Fintech Lagging in Latin America Because of Regulation
MEDELLIN, Colombia—Despite the $68.3 billion in remittance payments sent to Latin America and the Carribean in 2015, financial technology innovation or Fintech is lacking in Latin America, some say because of too much regulation.
“The average person may have $10 in their savings account. And if the Know Your Customer regulation (KYC) is going to cost you $1 nobody is going to serve that market. And if the regulator in the United States is going to fine you $1 million if you don’t do your KYC in Latin America, it won’t work for those people,” Richard Eldridge, CEO and co-founder of Fintech company Lenddo said at the World Economic Forum on Latin America in Medellin, Colombia, on June 17.

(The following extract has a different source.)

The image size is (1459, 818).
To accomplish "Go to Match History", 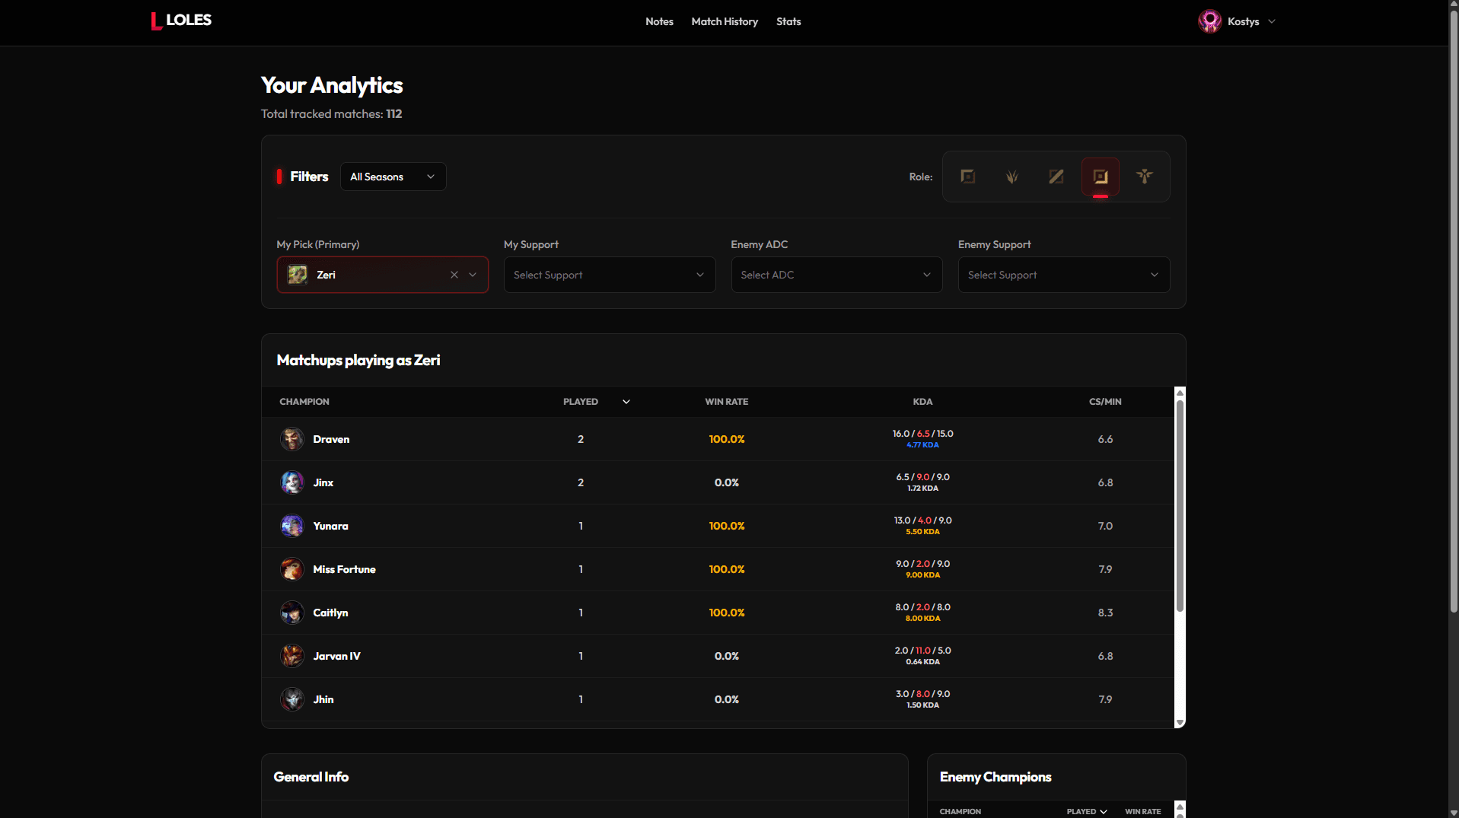I will (x=725, y=21).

He suggests verifying people’s identity using mobile phone services so more people can benefit from the simplicity and cost savings of new technologies like Bitcoin in countries where many still don’t have a bank account.
The head of the Chilean banking regulator is not opposed, at least in principle.
“I don’t want to be an impediment to innovation,” Eric Parrado said at the same conference. “We are trying hard to understand these new technologies. We don’t want to stop innovation but at the same time, we have to do our job,” he said, voicing his concerns about how Fintech can be used to circumvent current regulations on money laundering for example.
On a positive note, Eldrige says Latin American banks are using Fintech to save costs and compete against start-ups. “In Brazil, some of the biggest banks are being the most innovative. Some of these banks are going to compete with the disruptors. The consumer will win. The banks rather than competing against themselves, they have to be innovative. Mexico will have the most traction followed by Brazil,” he said.
Free Movement of Capital
Despite the regulatory impediment, necessity has made Venezuelans turn to Bitcoin before it became mainstream in the West. Because of heavy capital controls and runaway inflation, Venezuelans have used and are still using Bitcoin to move money out of the country.
Bitcoin priced in Bolivars moved from 67 in 2013 to 7447 (up 110 times). This move was helped in part by Bitcoins rise in U.S. dollars (up 47 times), but is more in tune with the black market exchange rate of 1000 Bolivars per U.S. Dollar in 2016 (up 250 times). The official rate moved from 4 Bolivar per Dollar in 2013 to 9.95 in 2016 and is rather symbolic at this point in time.
The fact that the U.S. dollar moved up more than Bitcoin during this period of time since 2013 has at least two explanations. First, U.S. dollar cash is more in demand than bitcoin, probably because it is more widely known and accepted as a crisis currency. Second, people have to pay more for U.S. dollars because it is more heavily regulated by Venezuela’s capital controls and therefore harder to get.